Indian/Native American | Indian/East African (Unknown)
My Mum who is North Indian and Native American was forced to marry my Dad (South Indian & East African) when she was 17. My Dad who was 20 at the time was living in London and she had to move from India to join him. He was given a book of photos to choose a wife and he picked her. I grew up believing their marriage was called an arranged marriage but when I told my Indian friends, they would say arranged marriages are nothing like this. That’s how I learned it was a forced marriage.
My Dad was always ashamed of his Brownness. He was born in Singapore but moved to the UK when he was two. He hated anything to do with India and Africa. He wanted to be White. Before my Mum, he had a string of White girlfriends and had affairs with White women after he was married. He didn’t want an Indian wife. He was abusive to my Mum when she found out about the other women & questioned him. I thought it was normal to hear my Dad beating up my Mum after he had been drinking all night. Looking back, I can see how unhappy he was with his life. He would sit staring at the television and not speak a word. If I asked questions about anything such as schoolwork or normal childhood curiosities, I’d be met with ‘I don’t know.’
My Mum was very much in touch with her Indian culture. But because my Dad didn’t want anything to do with anything Indian, she felt she had to hide the things she liked. She would watch Bollywood films when he was at work and listen to Indian radio stations. I only found out in later life that she has Native American blood. I don’t think she even knows she does. I feel such sadness thinking about how she had to leave her country and family behind to move to a whole new country. She couldn’t speak the language and didn’t know a single person. She had only seen a picture of my Dad before she had to marry him.
Growing up, I thought my childhood & family life was normal. I know now that it wasn’t. I grew up in a rough part of a nice town. I experienced racism a lot. I’d get called racial slurs by kids at school in the 90s. This racism went on for years. The last racist encounters I had were when I moved to London 10 years ago. There were a few.
Because I have experienced racism my whole life, I always think people will be racist towards me and just see me as a Brown person and not a person, if that makes sense. Like shopkeepers and random people in the street. Whenever I move to a new house, I get so anxious because I will think things like ‘what if the neighbours are racist?’. This troubled me for a long time and I eventually had psychological therapy to help with these issues.

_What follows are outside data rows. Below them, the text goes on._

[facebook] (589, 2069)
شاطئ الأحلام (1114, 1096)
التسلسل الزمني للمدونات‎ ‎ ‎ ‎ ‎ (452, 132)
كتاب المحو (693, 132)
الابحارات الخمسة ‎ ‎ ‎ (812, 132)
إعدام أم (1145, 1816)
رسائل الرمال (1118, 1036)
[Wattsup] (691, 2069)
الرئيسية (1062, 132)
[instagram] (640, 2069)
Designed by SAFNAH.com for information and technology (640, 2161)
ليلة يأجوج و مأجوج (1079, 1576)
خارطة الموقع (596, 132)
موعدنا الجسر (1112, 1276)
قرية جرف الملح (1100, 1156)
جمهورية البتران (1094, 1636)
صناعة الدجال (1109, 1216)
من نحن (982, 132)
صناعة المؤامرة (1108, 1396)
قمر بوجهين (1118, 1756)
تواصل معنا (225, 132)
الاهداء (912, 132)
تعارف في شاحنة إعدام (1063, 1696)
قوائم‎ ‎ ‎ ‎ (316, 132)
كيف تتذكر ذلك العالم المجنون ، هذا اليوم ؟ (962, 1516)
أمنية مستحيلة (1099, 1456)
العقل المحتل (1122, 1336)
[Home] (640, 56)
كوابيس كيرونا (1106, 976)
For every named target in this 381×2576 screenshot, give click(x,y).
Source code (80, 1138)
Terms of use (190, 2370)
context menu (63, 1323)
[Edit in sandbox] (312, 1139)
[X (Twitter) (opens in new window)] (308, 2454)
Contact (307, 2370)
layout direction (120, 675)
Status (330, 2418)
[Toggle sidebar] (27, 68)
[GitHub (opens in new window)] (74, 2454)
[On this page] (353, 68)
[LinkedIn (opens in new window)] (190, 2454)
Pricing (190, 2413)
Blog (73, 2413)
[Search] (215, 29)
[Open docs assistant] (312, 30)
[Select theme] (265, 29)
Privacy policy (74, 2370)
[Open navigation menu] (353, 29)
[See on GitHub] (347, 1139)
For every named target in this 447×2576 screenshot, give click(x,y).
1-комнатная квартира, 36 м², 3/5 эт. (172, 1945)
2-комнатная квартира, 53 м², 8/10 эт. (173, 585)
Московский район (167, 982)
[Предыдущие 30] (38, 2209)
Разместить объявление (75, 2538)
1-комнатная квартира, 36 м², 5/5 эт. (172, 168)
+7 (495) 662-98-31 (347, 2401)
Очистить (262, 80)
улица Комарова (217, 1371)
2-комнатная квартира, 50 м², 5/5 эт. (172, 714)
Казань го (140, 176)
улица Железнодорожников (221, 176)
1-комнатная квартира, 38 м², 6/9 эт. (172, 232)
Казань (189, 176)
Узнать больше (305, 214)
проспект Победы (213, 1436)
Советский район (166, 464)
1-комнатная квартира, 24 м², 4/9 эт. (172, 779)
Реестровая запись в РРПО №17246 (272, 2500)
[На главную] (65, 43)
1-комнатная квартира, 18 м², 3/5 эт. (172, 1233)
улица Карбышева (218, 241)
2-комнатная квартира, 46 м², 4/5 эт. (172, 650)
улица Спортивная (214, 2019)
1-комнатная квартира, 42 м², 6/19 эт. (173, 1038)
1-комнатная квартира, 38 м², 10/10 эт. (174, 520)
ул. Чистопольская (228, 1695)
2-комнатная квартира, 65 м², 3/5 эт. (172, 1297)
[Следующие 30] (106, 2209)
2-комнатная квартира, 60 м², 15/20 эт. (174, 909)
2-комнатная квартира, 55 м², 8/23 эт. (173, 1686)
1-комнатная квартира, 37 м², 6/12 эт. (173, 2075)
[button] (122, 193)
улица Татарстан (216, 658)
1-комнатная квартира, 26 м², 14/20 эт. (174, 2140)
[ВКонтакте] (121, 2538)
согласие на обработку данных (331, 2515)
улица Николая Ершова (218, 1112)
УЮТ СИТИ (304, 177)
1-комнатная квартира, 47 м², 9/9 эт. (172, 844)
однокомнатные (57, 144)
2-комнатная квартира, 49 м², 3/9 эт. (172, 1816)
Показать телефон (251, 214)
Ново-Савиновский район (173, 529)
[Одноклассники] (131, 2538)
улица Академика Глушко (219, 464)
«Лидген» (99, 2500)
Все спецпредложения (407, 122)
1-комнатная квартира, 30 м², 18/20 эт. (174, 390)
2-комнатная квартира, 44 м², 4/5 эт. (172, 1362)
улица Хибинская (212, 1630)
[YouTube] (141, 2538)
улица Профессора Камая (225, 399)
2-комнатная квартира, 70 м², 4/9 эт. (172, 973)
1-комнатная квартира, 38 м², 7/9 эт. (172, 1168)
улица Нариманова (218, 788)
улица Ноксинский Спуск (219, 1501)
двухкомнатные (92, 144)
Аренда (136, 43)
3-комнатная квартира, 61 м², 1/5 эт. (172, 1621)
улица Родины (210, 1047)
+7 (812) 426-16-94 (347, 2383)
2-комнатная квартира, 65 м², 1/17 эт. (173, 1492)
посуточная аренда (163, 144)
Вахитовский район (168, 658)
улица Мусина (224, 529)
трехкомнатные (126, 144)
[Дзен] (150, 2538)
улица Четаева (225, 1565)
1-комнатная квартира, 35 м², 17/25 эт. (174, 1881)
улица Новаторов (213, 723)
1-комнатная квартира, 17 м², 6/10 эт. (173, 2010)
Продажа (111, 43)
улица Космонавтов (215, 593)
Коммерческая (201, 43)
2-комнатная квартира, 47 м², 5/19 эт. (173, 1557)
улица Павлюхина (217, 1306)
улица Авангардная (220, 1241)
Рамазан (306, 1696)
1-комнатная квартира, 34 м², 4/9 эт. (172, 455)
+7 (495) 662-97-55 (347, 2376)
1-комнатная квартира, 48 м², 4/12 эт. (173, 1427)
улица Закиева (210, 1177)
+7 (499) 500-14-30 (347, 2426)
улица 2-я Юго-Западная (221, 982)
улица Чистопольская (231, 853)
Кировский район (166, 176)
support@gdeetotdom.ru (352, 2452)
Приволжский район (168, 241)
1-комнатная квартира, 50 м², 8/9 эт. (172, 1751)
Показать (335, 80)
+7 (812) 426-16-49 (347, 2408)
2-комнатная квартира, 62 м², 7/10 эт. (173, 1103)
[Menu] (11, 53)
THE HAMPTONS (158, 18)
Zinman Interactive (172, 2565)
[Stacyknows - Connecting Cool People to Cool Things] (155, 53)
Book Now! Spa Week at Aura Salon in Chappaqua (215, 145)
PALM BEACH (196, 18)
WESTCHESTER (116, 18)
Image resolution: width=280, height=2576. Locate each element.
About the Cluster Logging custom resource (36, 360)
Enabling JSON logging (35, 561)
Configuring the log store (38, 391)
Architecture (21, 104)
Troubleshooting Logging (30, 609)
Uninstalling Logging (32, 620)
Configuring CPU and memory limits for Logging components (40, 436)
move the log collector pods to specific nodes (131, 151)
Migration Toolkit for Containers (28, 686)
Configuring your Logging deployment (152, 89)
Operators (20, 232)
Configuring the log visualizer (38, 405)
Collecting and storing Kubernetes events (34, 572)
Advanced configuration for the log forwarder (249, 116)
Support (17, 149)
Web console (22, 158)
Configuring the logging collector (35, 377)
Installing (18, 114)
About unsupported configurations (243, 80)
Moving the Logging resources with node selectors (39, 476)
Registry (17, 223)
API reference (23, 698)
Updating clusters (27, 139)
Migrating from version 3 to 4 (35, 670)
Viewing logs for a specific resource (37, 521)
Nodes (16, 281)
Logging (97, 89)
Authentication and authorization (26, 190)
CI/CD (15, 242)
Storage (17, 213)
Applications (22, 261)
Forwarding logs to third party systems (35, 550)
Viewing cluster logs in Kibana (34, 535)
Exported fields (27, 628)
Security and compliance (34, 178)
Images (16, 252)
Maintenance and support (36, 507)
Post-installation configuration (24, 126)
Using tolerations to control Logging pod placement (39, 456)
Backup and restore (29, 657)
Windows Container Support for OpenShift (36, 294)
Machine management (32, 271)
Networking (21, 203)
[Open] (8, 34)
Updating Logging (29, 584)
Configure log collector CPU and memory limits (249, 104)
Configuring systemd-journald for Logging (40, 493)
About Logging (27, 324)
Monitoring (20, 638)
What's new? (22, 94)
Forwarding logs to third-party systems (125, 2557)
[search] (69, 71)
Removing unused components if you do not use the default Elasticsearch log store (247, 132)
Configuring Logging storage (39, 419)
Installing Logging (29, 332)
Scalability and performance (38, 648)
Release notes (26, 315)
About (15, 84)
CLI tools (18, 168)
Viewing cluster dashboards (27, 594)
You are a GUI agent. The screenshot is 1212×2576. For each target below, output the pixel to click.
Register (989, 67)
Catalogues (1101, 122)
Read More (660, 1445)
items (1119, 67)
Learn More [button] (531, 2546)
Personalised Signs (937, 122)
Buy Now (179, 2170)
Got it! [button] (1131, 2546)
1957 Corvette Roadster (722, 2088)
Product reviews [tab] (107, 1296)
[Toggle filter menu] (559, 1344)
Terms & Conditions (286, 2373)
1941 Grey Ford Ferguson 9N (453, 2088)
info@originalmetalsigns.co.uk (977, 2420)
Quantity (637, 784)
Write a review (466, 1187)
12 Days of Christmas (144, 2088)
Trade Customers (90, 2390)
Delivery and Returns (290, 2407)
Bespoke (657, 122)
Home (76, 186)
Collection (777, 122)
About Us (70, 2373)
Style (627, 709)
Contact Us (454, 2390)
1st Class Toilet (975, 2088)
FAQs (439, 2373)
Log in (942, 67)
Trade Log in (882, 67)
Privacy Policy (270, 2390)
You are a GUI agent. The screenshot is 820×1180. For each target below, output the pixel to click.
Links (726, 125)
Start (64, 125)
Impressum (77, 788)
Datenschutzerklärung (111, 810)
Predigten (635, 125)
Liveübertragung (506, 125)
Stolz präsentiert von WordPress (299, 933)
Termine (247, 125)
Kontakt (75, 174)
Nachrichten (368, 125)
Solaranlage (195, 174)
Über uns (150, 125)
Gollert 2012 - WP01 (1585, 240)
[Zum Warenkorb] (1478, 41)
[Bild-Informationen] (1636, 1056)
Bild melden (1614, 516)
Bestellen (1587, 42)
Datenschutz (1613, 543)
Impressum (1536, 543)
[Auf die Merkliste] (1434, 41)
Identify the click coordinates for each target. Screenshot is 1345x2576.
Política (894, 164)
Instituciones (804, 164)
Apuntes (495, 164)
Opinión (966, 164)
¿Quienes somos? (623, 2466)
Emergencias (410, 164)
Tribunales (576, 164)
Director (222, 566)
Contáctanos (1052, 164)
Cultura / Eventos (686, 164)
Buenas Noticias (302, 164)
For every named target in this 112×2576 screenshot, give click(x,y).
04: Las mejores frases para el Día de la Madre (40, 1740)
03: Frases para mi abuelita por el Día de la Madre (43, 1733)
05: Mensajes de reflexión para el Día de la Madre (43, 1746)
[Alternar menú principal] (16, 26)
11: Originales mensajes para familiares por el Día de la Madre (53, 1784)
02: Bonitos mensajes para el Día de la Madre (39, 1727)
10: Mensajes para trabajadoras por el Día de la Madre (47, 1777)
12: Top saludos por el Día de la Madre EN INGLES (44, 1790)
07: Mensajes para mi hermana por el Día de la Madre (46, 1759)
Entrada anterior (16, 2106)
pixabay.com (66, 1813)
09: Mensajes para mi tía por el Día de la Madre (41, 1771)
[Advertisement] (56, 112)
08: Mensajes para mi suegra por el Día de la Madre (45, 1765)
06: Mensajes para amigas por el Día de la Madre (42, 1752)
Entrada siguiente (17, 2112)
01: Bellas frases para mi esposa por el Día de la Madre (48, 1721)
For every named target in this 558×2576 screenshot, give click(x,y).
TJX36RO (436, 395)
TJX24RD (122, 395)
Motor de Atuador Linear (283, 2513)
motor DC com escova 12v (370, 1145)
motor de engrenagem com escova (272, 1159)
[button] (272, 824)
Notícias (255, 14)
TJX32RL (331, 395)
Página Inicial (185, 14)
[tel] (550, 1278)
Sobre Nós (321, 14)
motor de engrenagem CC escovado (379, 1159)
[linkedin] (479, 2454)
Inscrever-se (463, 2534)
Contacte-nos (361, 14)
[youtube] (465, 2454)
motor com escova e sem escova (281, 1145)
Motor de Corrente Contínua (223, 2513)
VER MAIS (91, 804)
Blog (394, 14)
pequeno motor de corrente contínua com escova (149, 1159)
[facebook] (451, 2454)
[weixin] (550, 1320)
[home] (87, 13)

I grew up not wanting to be Brown. Because of my Dad and because of racism. I would wish I was White so people would leave me alone. I would only choose White boyfriends and girlfriends. My Dad made me feel like it was wrong to be attracted to people of colour. Once a guy (who ended up stalking me for 4 years) told me that boys only showed an interest in me because they wanted to know what it would be like to sleep with a Brown girl so they could ‘tick it off the list’. He said, ‘do you really think they would be interested in you for your personality & mind?’.
As an adult, I wish I had something to connect to culture wise. I took an ancestry DNA test thinking it might help me feel connected to my Brownness. Of course, it didn’t. I still feel lost. For years, people would ask ‘What are you?’ and I would just say ‘I’m mixed’ because I didn’t know what to say. Since I took the DNA test, I had someone ask me what I am and I said, ‘I’m Indian, East African and Native American’. I thought it would feel good to say it out loud but it just felt wrong. I can’t even explain why it felt wrong. Maybe because I can’t connect to these cultures in any way. Because I grew up in a culture-less house. A house where I didn’t know what ethnicity my Dad even was because he had no connection to it and refused to be associated with it.
I haven’t spoken to my parents in 8 years. I had to break free so I could try to live a normal life. Sometimes I find myself trying to research my family history so I can feel some sort of connection but I can’t find anything at all on the internet. I’m desperate to know about my ancestors and their lives. There has to be more to my story.
I’m not even sure of the reason I’m writing this and what I’m looking to gain. Maybe a bit of relief to finally speak out. I guess I’m just desperate to tell my story. I really admire Mixedracefaces and I read the stories feeling a little bit of connection. Sometimes I feel sad when reading as I wish I had the connection to culture that some do.
I can’t talk to my friends about this stuff. They don’t understand. I have a lot of White friends who pretty much shy away when I talk about ethnicity & culture. They don’t know what to say so they remain silent. I don’t know anyone who had an upbringing like mine. I just really wanted to write down my story and send it to someone who might be able to understand some of it. Maybe not the upbringing parts but the identity parts.
I’ve never told my full story before. I’m nervous to press send. If you do read this, thank you so much for taking the time to read.
Releasing these thoughts is what I’ve needed to do for many years.